The center point of the meal was a braised and grilled short rib with Hoisin glaze – a perfect upscale representation of the Chinese sparerib or Korean bulgogi. The outside was crispy and smoky while the inside was fall apart tender.

For dessert, we had a couple of the house made ice creams. The fig was creamy and fruity. In contrast, we also had the peanut butter chocolate, which had a slightly freezer burnt texture. I immediately wished I was near a 31 flavors tearing into the real deal with fat chunks of frozen peanut butter.

Fahrenheit

The Flying Fig wasn’t the only place that had me thinking about chain food. Chef Rocco Whalen’s “Chicken and Waffles” still has me drooling. It was like eating Chicken McNuggets ever over an Eggo waffle slathered in honey and truffle. That might sound like a bad thing, but it’s not. The tempura fried chicken was crispy and addictive like McDonald’s, but instead of fused mystery meat scrap, Whalen’s version was pulled-from-the-bone white meat.

It is interesting to note that Fahrenheit was much more accommodating to my vegetarian dining companion. Our waitress had ample recommendations and even offered to have the kitchen cook off menu. My friend opted for menu items like the Indonesian fried rice – fragrant like a spice market, and a cauliflower puree – redolent with sweet roasted almonds that reminded me of earthy exotic mashed potatoes.

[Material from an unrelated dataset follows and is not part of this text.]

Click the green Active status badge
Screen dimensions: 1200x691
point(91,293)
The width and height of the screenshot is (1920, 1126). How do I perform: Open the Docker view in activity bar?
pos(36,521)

Any upscale place will put its attention into a truffle infused foie gras with reduction, but sometimes a classic basic preparation tells you the most about a restaurant. We finished the meal off with a molten chocolate cake. Super moist, and uber-chocolatey, it was truly a “food of love” dish.

Lolita is located at 900 Literary Road. Phone is 216-771-LOLA.

Great Lakes Brewing Company is located at 2516 Market Avenue. Phone is 216-771-4404.

Flying Fig is located at 2523 Market Avenue. Phone is 216-241-4243.

Fahrenheit is located at 2417 Professor Avenue. Phone is 216-781-8858.